Extract
+ + + + +

Our Lenten reflection last night was about poverty and wealth, about having too much or too little, about using what you do have wisely and compassionately. As we reflected on how much we have and how many people starve, we became humbly grateful and renewed our desires to use our resources to make the world a better place.
Yet, these desires must be taken in the context of the whole person, the situations in which we live, the ability to affect change in the world. Mother Teresa said something about the fact that she could only love the world one person at a time. We can only make small changes one by one.
I am unable to go to another country and build houses or help with clinics or teach new skills. But, I can give to the fund which makes loans for people in those countries to begin their own businesses and become self-sustaining. I can make baby hats for babies all over the world. I can make food for volunteers who help others build homes. I can do one small thing at a time.
In 1948, over 50% of the wealth (don't know how this is measured) was resident in the United States with about 6.3% of the world's population. The idea then was to keep at least that proportional disparity so that we would be a strong nation. In spite of the economic woes current, the USA is a strong nation. Many call the USA a Christian nation. If that were true, how would we go about making the world a better place - as a nation. We give food and aid to other countries. We make war and destroy infrastructures in other countries (and let our own infrastructures degrade and become outdated and dangerous).

+ + + + +

(Dataset entries)

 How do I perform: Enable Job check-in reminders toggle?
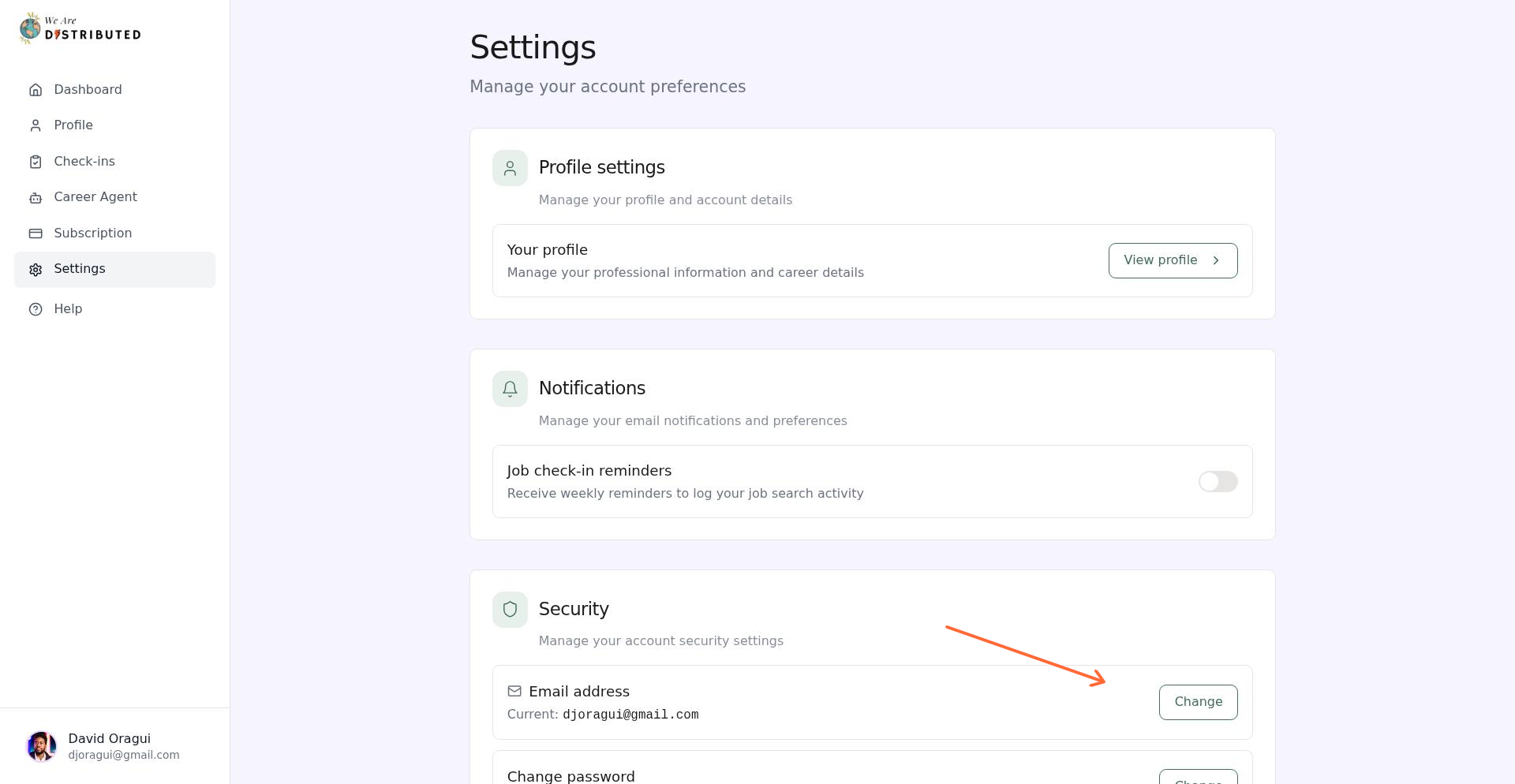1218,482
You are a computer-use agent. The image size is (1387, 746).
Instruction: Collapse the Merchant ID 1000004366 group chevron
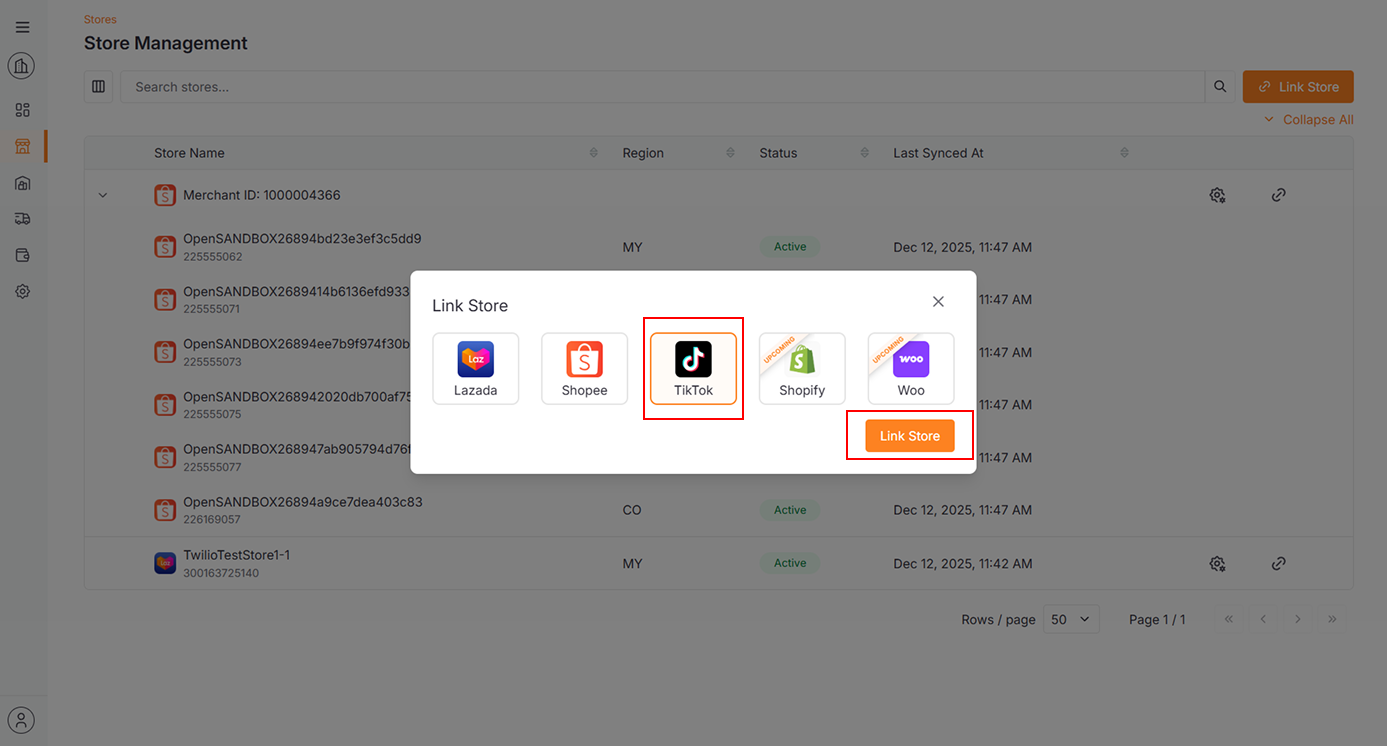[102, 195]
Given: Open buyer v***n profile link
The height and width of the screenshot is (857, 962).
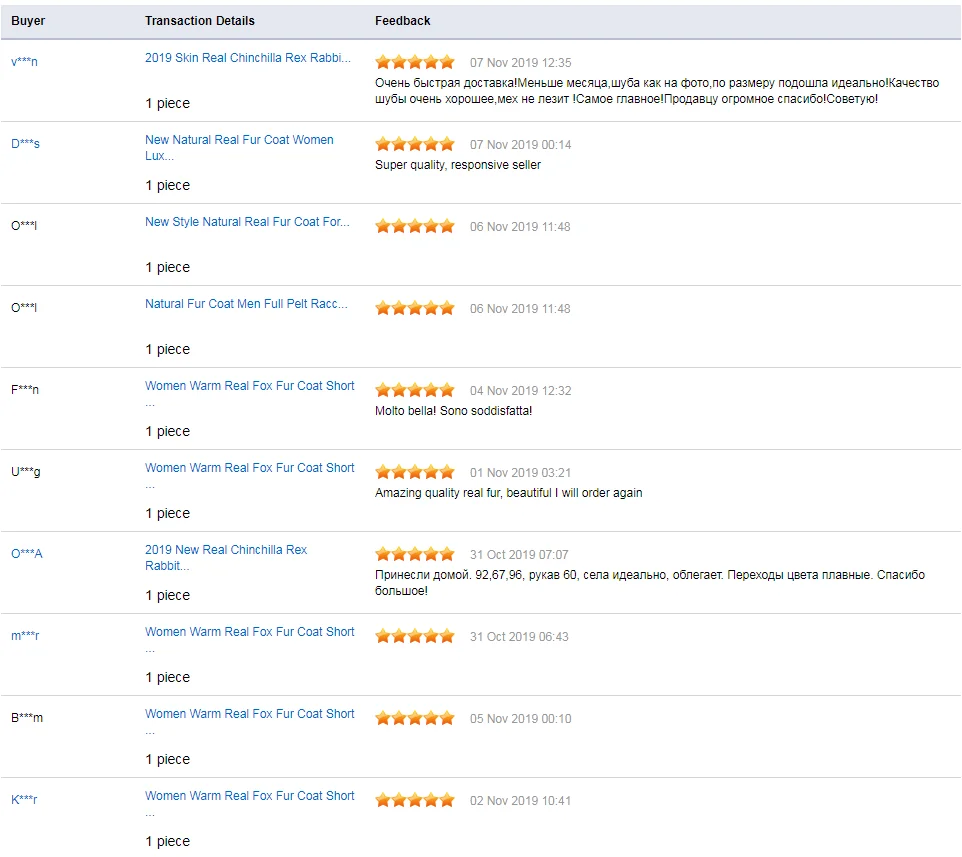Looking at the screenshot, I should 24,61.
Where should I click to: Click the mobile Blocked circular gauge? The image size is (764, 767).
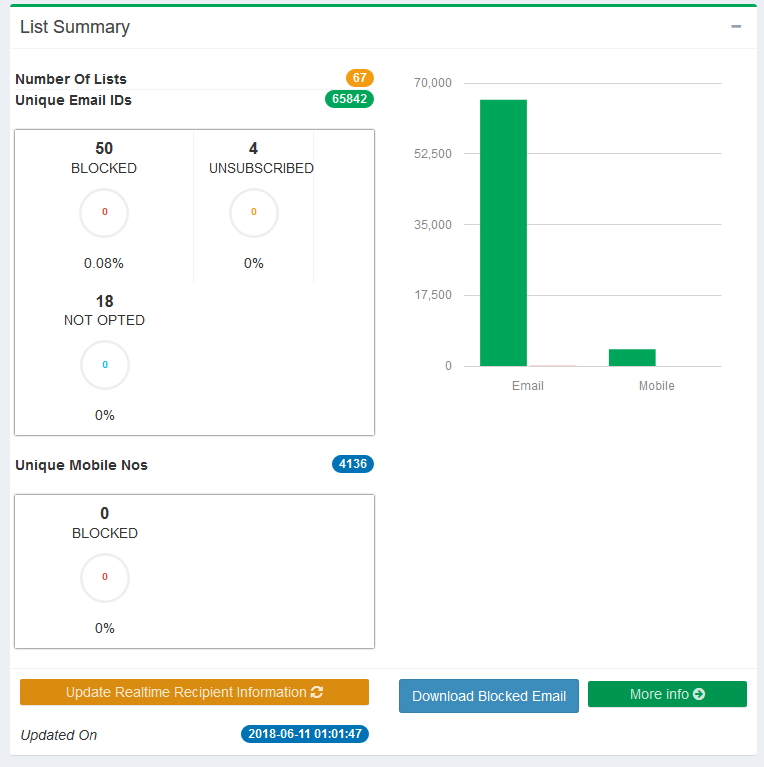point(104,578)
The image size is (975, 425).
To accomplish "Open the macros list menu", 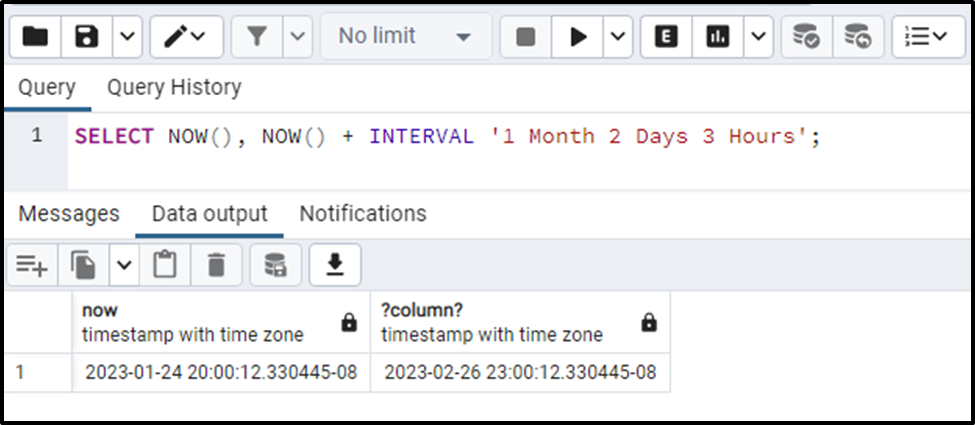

+ + + + +

Required work
[a] From the Lenten reflection, copy the passage that begins with the words "Yet, these desires" and ends after the words "thing at a time.".
[b] Answer these questions from the Lenten reflection:
(i) What did Mother Teresa say she could only do?
(ii) What does the fund the writer can give to do for people in other countries?
(iii) In 1948, about what share of the world's population lived in the United States?

Written answers
[a]
Yet, these desires must be taken in the context of the whole person, the situations in which we live, the ability to affect change in the world. Mother Teresa said something about the fact that she could only love the world one person at a time. We can only make small changes one by one.
I am unable to go to another country and build houses or help with clinics or teach new skills. But, I can give to the fund which makes loans for people in those countries to begin their own businesses and become self-sustaining. I can make baby hats for babies all over the world. I can make food for volunteers who help others build homes. I can do one small thing at a time.

[b]
(i) Love the world one person at a time.
(ii) It makes loans so they can begin their own businesses and become self-sustaining.
(iii) About 6.3%.